_What is expected:_ Copy everything from the line containing "is (1568, 751)." down to the end of the records, word for word.

_Dataset extract:_
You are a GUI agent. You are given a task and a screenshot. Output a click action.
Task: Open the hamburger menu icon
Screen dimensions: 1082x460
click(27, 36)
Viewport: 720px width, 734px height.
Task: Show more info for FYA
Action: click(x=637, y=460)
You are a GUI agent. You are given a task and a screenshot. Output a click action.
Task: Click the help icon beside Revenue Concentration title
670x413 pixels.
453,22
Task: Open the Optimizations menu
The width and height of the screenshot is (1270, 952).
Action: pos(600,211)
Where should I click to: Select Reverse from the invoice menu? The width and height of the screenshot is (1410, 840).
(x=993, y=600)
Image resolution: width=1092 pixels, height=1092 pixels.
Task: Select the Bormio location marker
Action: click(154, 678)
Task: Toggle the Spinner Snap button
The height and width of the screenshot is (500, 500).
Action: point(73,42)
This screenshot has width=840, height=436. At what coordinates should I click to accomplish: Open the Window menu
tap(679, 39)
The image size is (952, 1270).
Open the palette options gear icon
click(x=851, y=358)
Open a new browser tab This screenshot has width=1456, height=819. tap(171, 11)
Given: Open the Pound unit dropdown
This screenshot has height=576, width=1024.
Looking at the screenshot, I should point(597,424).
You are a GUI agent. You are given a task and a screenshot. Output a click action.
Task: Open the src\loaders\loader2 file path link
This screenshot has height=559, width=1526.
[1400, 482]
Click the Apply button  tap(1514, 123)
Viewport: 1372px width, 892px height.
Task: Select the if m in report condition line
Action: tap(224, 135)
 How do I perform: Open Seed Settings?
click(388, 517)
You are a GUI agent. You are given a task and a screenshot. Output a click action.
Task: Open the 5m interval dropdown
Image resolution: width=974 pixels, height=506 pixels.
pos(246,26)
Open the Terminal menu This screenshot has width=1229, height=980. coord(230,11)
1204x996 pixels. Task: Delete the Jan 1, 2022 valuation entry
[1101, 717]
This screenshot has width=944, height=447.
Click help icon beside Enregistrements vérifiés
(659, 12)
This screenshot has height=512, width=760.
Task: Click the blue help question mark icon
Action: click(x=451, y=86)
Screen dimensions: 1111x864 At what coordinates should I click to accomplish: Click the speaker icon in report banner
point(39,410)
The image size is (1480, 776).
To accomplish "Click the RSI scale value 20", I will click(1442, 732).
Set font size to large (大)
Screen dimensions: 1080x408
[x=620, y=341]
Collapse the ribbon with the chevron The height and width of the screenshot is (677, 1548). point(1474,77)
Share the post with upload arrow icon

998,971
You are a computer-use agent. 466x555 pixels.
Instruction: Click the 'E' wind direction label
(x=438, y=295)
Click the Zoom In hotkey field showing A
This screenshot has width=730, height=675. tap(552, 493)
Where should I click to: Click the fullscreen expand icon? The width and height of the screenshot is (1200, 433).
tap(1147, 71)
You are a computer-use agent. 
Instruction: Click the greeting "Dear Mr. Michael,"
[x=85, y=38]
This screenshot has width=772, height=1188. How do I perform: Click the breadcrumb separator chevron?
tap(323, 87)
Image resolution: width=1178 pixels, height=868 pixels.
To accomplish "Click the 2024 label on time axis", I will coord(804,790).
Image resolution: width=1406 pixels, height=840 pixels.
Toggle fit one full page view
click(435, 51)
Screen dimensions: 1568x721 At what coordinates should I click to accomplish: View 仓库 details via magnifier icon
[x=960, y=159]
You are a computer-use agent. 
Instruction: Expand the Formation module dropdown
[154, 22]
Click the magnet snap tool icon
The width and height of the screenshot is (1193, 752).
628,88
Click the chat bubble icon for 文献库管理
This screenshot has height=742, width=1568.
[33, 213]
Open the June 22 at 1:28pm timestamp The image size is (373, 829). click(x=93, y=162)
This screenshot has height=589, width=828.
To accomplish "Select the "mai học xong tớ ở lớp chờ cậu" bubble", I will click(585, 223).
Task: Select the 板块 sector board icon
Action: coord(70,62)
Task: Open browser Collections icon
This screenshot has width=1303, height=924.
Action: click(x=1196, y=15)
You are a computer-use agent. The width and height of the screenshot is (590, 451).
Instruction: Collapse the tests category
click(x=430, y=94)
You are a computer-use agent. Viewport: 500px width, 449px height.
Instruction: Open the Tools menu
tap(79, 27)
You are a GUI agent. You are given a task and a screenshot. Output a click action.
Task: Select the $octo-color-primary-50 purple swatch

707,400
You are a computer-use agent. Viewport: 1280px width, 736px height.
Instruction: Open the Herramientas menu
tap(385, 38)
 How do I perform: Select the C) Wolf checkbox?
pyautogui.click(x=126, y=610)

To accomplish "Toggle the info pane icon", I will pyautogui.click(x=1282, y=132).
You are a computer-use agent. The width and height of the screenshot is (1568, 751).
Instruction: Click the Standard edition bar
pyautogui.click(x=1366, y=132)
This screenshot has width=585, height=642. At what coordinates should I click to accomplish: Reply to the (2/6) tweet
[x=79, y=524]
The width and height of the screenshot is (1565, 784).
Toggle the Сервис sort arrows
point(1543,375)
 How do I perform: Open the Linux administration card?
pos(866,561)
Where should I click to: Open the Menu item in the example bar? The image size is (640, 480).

_Complete response:_
You are a computer-use agent. The width and height of the screenshot is (1568, 751).
Instruction: Click the Standard edition bar
pyautogui.click(x=1366, y=132)
This screenshot has width=585, height=642. At what coordinates should I click to accomplish: Reply to the (2/6) tweet
[x=79, y=524]
The width and height of the screenshot is (1565, 784).
Toggle the Сервис sort arrows
point(1543,375)
 How do I perform: Open the Linux administration card?
pos(866,561)
Where should I click to: Open the Menu item in the example bar? The image size is (640, 480).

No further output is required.